The decline has been particularly steep in recent years, with household savings dropping from 22.7% in 2021 to 18.4% in 2023. A significant driver of this fall has been the reduction in financial savings, which decreased from 7.4% in 2012 to 5% in 2023, although showing a slight improvement to 5.3% in 2024 according to the latest available data.
Financial Implications and Economic Conflict
Authors of the report emphasize that high savings rates are fundamental for long-term economic growth and stability. Savings act as a crucial buffer against economic uncertainties and are the primary source of funds for investment across various sectors. A reduction in this pool of capital can directly impede the nation's capacity to finance new projects and expand its economic base.
The report highlights a critical dilemma: the need to stimulate consumption to drive economic activity versus the imperative to ensure sufficient savings for investment. This tension could complicate policy-making aimed at achieving balanced economic development, potentially slowing down long-term growth prospects if investment resources dwindle.
Historical Perspective
Historically, household savings have been a cornerstone of the Indian economy, showing steady growth since 1951. Private companies contributed minimally to savings until the economic liberalization reforms of the early 1990s. Following these reforms, private corporate savings began a consistent upward trajectory, reaching a peak of 12.2% in 2008 before settling at 11.2% in 2023.
Methodology and Data
The comprehensive analysis draws upon yearly data spanning from 1951 to 2023. The researchers utilized data sourced from the Reserve Bank of India's Database on Indian Economy (DBIE) and the National Statistical Office. The core variable examined is real household savings, with its fluctuations explained by factors such as real Gross National Disposable Income (GNDI) and the five-year average growth rate of disposable income.
Impact
This trend could lead to lower availability of domestic capital for investments, potentially increasing reliance on foreign capital or leading to slower capital formation. It may also necessitate policy adjustments to balance consumption stimulus with savings promotion. For investors, this could translate to a more challenging environment for capital-intensive sectors and a potentially slower overall economic growth trajectory.
Impact Rating: 7/10
Difficult Terms Explained
Gross Domestic Product (GDP): The total monetary or market value of all the finished goods and services produced within a country's borders in a specific time period.

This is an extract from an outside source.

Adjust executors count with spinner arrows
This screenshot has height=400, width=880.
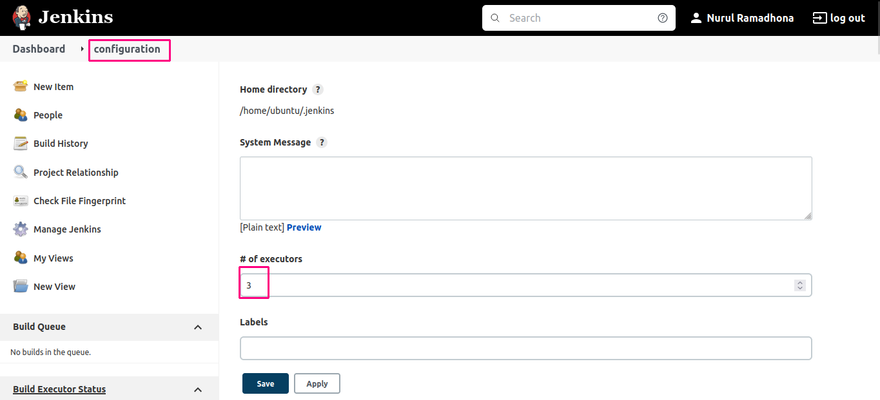(x=800, y=286)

Household Savings Rate (HHSR): The proportion of disposable income that households save, rather than spend.
Private Corporate Savings: Savings generated by non-financial corporations.
Financial Savings: Savings held in financial assets like bank deposits, stocks, bonds, and mutual funds, as opposed to physical assets like real estate or gold.
Marginal Propensity to Save: The proportion of an increase in income that households save.
Gross National Disposable Income (GNDI): A measure of the total income available to a country's residents, including income from abroad, after accounting for transfers and taxes.